REQUIREMENTS: Echo verbatim every line in the records from the one containing "Viewport: 486px width, 524px height." through the one containing "click(144, 31)", with both of those lines included.

◆ ◆ ◆ ◆ ◆ ◆ ◆

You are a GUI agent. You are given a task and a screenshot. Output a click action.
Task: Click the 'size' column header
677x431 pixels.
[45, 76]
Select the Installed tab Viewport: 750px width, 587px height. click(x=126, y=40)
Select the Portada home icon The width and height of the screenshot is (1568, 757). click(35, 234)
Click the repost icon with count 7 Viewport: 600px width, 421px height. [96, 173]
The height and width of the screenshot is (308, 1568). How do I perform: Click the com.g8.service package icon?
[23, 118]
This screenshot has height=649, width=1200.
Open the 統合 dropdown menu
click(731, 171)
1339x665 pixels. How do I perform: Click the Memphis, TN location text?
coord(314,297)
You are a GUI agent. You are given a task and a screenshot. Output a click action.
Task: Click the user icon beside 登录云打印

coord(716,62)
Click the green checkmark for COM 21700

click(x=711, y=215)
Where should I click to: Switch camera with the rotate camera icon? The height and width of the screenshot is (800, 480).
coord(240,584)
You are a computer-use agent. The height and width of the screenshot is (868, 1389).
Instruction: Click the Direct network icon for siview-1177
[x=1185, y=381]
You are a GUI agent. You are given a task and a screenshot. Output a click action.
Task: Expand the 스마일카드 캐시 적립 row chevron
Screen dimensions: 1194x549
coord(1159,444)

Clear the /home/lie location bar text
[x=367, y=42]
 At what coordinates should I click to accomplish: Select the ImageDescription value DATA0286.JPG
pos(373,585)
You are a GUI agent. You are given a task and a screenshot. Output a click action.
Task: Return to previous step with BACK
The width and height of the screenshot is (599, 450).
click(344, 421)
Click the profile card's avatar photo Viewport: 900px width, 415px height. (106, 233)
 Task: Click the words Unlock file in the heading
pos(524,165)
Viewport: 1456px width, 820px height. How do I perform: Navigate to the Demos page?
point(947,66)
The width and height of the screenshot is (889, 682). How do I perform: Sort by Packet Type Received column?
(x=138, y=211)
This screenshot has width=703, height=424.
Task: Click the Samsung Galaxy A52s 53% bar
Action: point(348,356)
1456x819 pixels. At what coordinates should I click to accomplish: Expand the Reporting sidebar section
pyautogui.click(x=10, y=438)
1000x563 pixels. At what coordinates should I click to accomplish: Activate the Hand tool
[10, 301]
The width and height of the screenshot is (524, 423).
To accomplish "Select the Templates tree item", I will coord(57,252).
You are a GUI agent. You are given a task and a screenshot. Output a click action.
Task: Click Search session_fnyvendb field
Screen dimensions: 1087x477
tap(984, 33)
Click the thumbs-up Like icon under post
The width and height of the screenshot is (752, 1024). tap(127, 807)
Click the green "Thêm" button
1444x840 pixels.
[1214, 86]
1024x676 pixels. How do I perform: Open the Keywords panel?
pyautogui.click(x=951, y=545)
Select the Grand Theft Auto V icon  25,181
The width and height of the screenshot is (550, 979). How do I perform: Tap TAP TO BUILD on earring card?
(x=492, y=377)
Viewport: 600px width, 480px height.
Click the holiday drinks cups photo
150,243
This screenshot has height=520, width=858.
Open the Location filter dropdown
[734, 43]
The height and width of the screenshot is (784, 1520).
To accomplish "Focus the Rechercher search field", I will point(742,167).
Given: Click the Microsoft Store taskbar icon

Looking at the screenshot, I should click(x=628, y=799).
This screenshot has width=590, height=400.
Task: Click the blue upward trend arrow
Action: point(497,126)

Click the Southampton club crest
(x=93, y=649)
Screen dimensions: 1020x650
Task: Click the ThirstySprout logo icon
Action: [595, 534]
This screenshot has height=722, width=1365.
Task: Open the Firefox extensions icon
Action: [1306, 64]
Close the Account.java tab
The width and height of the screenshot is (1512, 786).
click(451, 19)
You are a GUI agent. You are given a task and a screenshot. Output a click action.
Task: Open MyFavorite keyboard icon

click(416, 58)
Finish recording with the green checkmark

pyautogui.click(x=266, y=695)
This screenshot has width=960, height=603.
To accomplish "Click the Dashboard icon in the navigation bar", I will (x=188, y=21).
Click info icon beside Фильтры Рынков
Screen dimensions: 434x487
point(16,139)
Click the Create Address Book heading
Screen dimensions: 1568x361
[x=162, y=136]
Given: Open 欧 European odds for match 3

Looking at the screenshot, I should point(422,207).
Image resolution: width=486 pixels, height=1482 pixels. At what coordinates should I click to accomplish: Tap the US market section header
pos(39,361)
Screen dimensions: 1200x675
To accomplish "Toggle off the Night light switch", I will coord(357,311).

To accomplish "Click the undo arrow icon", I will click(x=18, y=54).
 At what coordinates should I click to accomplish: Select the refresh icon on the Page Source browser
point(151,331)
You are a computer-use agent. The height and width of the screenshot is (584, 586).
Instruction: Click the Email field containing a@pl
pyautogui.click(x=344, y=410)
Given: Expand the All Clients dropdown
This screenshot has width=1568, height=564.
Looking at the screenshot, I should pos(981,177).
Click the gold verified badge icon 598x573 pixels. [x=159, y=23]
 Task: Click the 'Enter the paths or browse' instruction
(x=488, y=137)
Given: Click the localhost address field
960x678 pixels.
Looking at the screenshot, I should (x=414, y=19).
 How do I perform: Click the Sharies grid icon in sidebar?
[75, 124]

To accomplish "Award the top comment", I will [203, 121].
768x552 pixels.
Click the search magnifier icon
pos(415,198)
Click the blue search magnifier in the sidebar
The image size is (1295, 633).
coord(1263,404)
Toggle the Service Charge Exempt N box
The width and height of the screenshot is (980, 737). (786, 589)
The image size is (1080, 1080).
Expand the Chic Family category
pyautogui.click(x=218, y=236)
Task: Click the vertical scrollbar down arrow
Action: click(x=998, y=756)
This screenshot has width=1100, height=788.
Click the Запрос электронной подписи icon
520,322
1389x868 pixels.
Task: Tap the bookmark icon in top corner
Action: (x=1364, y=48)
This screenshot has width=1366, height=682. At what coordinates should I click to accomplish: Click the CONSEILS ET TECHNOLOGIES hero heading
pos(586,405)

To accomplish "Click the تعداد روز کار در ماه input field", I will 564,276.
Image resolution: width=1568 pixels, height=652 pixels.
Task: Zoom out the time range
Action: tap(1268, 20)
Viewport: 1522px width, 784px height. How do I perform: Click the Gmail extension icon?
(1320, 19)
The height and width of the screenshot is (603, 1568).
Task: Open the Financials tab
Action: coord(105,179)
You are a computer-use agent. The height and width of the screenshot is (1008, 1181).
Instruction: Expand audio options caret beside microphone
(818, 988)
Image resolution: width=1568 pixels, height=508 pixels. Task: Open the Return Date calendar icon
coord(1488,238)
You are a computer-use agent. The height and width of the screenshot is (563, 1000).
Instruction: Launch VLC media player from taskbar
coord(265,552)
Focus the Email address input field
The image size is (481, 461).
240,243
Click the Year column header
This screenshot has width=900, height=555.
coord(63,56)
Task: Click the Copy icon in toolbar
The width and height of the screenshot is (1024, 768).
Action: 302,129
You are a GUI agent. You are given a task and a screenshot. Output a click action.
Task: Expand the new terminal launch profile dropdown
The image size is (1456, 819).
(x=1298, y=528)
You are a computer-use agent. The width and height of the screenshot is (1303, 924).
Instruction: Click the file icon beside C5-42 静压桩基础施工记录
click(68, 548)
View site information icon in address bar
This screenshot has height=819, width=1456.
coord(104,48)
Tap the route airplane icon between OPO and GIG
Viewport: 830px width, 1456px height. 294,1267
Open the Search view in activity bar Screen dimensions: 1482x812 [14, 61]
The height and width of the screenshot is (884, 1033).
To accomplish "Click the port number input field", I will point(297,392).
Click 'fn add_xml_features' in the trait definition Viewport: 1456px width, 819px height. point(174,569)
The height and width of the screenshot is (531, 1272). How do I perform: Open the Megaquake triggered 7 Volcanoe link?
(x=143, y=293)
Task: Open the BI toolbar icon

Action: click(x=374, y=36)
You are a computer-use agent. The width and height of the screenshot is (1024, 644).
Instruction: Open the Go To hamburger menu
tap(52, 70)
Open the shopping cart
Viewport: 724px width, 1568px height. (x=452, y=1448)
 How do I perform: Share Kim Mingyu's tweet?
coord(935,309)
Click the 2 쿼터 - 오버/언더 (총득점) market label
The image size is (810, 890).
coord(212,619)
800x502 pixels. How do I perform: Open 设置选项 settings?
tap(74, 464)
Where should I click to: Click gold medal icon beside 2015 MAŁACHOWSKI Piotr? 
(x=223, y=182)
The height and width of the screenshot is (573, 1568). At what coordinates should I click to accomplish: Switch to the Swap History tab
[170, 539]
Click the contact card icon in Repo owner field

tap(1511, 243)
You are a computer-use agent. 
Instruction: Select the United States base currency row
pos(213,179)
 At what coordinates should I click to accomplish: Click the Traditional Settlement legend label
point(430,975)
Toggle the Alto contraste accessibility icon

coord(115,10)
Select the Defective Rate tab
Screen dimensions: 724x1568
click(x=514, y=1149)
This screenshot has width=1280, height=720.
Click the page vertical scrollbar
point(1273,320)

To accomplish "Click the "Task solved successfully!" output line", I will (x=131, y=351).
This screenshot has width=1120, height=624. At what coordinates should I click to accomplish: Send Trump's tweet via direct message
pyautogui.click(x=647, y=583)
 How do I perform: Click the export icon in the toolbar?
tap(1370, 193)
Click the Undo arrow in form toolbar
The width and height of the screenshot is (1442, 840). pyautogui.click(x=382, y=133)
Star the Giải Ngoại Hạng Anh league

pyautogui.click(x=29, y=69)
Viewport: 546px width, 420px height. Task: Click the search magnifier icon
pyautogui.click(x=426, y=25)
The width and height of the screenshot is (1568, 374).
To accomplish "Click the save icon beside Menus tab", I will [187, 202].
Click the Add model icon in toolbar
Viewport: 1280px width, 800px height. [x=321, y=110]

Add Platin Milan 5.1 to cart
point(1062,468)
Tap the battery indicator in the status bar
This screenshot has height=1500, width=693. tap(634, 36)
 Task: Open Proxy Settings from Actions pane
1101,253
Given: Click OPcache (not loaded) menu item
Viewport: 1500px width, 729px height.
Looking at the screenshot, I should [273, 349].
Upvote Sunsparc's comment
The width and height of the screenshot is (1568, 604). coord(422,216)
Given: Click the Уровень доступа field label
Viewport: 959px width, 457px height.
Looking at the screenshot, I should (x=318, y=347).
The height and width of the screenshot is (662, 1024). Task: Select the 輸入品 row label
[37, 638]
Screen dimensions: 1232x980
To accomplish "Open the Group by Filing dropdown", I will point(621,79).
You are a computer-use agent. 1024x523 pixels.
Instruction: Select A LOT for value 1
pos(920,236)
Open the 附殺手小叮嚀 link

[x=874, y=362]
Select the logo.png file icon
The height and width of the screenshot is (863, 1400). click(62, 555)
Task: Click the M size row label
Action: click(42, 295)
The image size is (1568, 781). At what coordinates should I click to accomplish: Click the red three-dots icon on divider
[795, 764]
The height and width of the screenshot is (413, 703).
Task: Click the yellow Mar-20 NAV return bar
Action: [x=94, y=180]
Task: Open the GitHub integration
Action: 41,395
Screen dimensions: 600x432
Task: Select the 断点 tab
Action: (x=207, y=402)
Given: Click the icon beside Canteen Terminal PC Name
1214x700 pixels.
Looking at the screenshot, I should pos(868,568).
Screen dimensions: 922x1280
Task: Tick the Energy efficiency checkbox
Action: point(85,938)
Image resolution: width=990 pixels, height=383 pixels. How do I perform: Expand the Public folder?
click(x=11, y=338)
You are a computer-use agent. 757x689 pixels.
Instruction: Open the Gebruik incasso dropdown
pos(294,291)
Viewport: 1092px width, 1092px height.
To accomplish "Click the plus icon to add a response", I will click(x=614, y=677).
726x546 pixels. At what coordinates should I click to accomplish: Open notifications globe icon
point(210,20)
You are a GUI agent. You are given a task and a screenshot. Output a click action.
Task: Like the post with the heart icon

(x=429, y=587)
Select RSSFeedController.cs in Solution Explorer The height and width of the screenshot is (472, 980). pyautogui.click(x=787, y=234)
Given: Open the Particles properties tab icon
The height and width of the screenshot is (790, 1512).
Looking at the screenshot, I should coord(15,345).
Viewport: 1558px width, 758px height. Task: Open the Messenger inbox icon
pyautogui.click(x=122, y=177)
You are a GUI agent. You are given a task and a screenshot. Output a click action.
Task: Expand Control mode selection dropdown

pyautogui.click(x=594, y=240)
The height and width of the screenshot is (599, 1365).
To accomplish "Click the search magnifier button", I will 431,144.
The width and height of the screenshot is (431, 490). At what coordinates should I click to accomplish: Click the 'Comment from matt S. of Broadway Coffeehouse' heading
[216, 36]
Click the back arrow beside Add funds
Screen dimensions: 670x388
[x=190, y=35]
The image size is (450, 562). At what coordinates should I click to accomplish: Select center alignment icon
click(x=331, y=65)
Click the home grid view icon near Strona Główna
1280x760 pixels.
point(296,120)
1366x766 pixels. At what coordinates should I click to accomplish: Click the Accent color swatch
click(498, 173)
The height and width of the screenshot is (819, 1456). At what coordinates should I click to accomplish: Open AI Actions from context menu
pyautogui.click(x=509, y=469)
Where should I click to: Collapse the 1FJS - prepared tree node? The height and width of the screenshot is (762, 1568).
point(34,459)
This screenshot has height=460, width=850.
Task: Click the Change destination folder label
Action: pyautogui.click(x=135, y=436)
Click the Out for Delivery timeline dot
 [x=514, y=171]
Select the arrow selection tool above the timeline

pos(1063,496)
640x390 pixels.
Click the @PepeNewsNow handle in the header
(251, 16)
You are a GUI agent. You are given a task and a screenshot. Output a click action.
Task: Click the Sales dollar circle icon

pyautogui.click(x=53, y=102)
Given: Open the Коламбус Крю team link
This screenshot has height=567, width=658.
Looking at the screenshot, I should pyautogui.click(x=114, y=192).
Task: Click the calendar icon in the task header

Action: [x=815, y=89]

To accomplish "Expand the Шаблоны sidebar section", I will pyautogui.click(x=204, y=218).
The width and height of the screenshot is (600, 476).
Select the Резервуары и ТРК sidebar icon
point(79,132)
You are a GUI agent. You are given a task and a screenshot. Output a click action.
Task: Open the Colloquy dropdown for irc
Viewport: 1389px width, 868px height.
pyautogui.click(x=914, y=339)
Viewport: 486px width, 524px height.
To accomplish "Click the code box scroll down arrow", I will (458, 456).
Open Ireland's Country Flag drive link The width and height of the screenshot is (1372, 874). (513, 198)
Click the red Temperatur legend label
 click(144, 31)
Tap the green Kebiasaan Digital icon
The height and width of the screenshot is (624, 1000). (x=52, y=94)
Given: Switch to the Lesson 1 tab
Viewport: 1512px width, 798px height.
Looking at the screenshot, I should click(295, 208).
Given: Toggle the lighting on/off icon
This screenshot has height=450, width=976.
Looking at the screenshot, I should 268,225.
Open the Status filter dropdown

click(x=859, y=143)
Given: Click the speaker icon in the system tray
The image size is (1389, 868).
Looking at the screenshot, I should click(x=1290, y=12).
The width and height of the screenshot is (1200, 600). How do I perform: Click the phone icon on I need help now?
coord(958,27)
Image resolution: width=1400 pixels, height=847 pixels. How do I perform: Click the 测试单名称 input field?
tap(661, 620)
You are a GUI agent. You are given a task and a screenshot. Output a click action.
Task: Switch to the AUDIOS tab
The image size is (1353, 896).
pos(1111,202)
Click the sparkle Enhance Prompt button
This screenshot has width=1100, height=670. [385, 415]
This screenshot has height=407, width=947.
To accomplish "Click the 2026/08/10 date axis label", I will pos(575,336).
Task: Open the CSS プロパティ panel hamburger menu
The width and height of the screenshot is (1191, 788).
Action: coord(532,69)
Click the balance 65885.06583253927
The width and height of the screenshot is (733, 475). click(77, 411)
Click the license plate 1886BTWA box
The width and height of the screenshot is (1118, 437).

◆ ◆ ◆ ◆ ◆ ◆ ◆

WRITTEN SOLUTION:
Viewport: 486px width, 524px height.
To accomplish "Click the code box scroll down arrow", I will (458, 456).
Open Ireland's Country Flag drive link The width and height of the screenshot is (1372, 874). (513, 198)
Click the red Temperatur legend label
 click(144, 31)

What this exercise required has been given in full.